Compétition, féminisme et sororité
Mais à côté, elle a les yeux qui brillent quand elle évoque un autre aspect qu’elle préfère dans son métier : celui d’avancer bien entourée. "J’aime le fait de rencontrer une nouvelle génération de réalisatrices, découvrir des nouveaux univers... c'est aussi comme ça que je me suis créé des gens avec qui j'aime travailler." Une nouvelle génération de cinéastes et d’acteur·ices, qui apportent un regard frais sur le métier.
C’est d’ailleurs sur le tournage d’un de ceux-ci, ‘Romy’ d’Ilya Jacob et Marie McCourt, que Mara fait la rencontre d’une autre comédienne, nommée Salomé Dewaels. Vue dans ‘Les Premiers les Derniers’ de Bouli Lanners, cette dernière a été récemment nommée aux Césars pour ‘Illusions Perdues’. Les deux jeunes femmes deviennent très vite inséparables.
Quand elle réussit, je réussis aussi. On réussit toutes
Passant souvent les mêmes castings, Mara et Salomé sont confrontées aux mêmes aspects du métier. "À un moment, avec Salomé, on devait faire une scène ensemble pour une série, et une des phrases du texte c'était 'T'as tes règles ou quoi ?’ : 'on a dit ben non, ça on ne dira pas'. C'est important d'avoir des allié·es avec qui réfléchir ensemble à comment aborder ce métier de façon nouvelle."
Notamment sur les questions de compétition et de sororité : "On nous demande souvent si c'est pas trop dur d'être en compétition avec sa meilleure amie. Mais Salomé et moi, on ne s'est jamais senties en compétition. Parce qu'on a compris que ça ne tenait pas à nous. Alors chaque fois qu'on passe le même casting, on s'appelle pour s’encourager : ‘Si c'est pas pour moi, c'est pour toi !’ Par exemple, le casting pour 'Illusions Perdues', je l'avais passé aussi : c'est Salomé qui l'a eu, et quand j'ai appris qu'elle était nommée aux Césars, j'ai pleuré de joie ! Quand elle réussit, je réussis aussi. On réussit toutes."

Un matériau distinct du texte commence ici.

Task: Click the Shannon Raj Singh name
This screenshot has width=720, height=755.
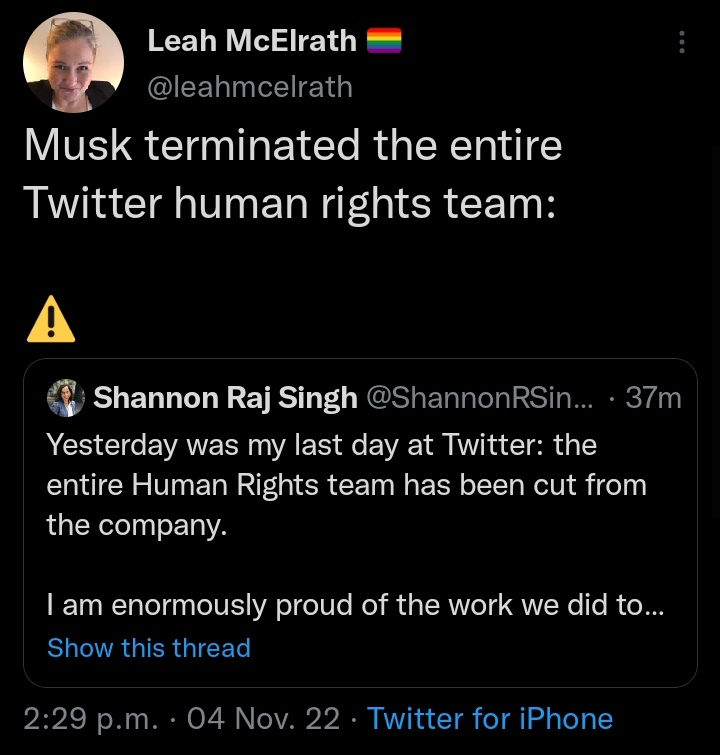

"Le féminisme pour moi c’est une notion en constante évolution"
Sans surprises, le féminisme est une valeur fondamentale pour la comédienne : "Pour moi le féminisme est en mouvement perpétuel - c’est une notion qui évolue constamment. Mais je me considère féministe parce qu'en fait… ras-le-cul d'être polie (rires) ! Ça fait des générations qu'on demande aux femmes de l'être, et ça suffit. J'ai la chance d'avoir une mère très féministe, qui m'a ouvert la voie et donné l'autorisation d'ouvrir ma gueule."
Concrètement, quand le métier de comédienne implique de dépendre parfois du regard masculin, comment on fait pour être féministe dans son boulot au quotidien ? "C'est faire des choix. C'est se positionner. C'est refuser des choses, parfois. Dire non à des scénarios. Ou proposer une autre lecture d’un rôle féminin. Quand on joue, c’est tenter de rendre le personnage plus complexe. C'est aussi utiliser la renommée qu’on peut avoir pour faire circuler des noms auxquels les gens n'auraient pas pensé. C'est parler aussi, comme on fait là en interview. Ouvrir sa gueule dans les médias, et assumer ça."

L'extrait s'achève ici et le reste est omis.